The most prominent attempt to inculcate participatory practices at An Post occurred through the implementation of the 14.9% Employee Share Ownership Plan (ESOP) in 2000/2001 (see 6 above). An attempt to build partnership arrangements at An Post occurred between 1998 and 2003, but ultimately collapsed under the weight of deep-rooted adversarialism. The attempt to foster more cooperative relations gained ground in 1998 when trade unions and management begun work on a complex partnership process, and the intention was to keep it separate from day-to-day industrial relations issues. An essential feature of the partnership structures is that they were to be based on both a business unit and on a local basis, moving away from the sort of centralised structures which had been dominant in An Post for decades. The joint union/management efforts were also seen as an attempt to act on the recommendations of a number of highly critical reports at the time. The two main studies were by Price Waterhouse (1995) and Employee Relations Services (1997), a consultancy division of the Irish Business and Employers Confederation (IBEC). For example, the Price Waterhouse report described the culture within An Post as being characterised by a public service ethos rather than a commercial customer-oriented one, historically based in the tradition of the civil service and reinforced by existing agreements, structures etc. This culture is reportedly not consciously expressed, but is nonetheless strong and ingrained. The attempt to foster partnership collapsed around 2003, and there has been a marked return to adversarialism. The historically fraught relations between unions and An Post management have become very difficult once again. As a result, former Irish Congress of Trade Unions (ICTU) general secretary and current chairman of the National Centre for Partnership and Performance (NCPP), Peter Cassells, has been brought in to facilitate improved relations between management and unions within some kind of reactivated partnership framework.
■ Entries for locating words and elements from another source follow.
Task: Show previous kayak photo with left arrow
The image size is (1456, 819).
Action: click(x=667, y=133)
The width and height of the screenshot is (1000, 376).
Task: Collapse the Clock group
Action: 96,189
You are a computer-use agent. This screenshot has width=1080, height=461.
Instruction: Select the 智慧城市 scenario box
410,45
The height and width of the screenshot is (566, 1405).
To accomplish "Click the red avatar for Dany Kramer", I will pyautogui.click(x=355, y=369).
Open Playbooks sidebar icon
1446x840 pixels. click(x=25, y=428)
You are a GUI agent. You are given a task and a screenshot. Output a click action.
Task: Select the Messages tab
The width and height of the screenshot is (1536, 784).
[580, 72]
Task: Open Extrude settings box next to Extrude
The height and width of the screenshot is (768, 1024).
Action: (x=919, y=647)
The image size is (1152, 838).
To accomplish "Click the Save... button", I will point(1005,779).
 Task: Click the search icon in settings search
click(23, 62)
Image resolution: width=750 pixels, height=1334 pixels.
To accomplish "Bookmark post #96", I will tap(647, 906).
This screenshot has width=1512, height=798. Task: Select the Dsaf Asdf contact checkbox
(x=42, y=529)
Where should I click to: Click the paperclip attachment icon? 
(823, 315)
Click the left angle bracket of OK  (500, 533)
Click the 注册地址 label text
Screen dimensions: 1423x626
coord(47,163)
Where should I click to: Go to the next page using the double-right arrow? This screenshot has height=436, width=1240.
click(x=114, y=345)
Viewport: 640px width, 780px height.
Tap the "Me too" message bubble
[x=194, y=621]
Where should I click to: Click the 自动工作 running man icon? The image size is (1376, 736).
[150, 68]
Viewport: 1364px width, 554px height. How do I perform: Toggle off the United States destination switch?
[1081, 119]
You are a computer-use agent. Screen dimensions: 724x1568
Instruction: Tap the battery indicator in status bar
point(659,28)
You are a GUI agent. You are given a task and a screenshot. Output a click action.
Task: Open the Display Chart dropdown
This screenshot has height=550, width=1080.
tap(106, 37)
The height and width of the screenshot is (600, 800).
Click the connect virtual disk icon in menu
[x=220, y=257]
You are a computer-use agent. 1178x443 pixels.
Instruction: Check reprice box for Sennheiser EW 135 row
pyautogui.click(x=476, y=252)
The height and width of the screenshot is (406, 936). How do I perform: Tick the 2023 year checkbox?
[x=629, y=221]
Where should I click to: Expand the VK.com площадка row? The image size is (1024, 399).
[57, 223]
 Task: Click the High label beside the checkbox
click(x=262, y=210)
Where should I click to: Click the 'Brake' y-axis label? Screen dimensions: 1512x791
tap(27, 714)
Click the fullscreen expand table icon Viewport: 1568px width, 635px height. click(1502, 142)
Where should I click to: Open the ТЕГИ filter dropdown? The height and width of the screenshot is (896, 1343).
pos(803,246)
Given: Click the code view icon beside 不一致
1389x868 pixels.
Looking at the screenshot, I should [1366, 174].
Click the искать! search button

10. Any instances of social dialogue at sectoral level, like the conclusion of agreements or the presence of tri- bipartite bodies concerned with employment and labour relations issues.

Social dialogue employment and labour relations issues occurs at national level through social partnership pacts.

11. The membership of national actors in European-level cross-industry and sectoral organisations.

No information.

Commentary by the NC

It is particularly important that each NC gives its own comments on the issues covered by this study, paying particular attention on the consequences of the changes affecting the sector over the last decade and on the differences between public and private providers. Please provide any additional information that you consider important to better understand the current situation and recent developments in the sector covered by this study in your country.

Ireland’s semi-state postal company, An Post, still holds a largely monopoly position in the sector, although this looks set to change under the influence of EU liberalisation pressures. The ability of the company to react to change has historically been hampered by deep-rooted adversarial relations between management and trade unions, which were transferred over when the company became a semi-state in 1984 after previously being under direct state control by a Government Department. The level of conflict means that collective bargaining negotiations are inevitably protracted and disputed. A brief attempt to embed workplace partnership at the end of the 1990s failed, influenced no doubt the legacy of adversarialism. Conflict has returned to the company with a vengeance, and the latest attempt to reactivate partnership arrangements, which is still at germination stage, will face a stern challenge (Tony Dobbins, IRN Publishing).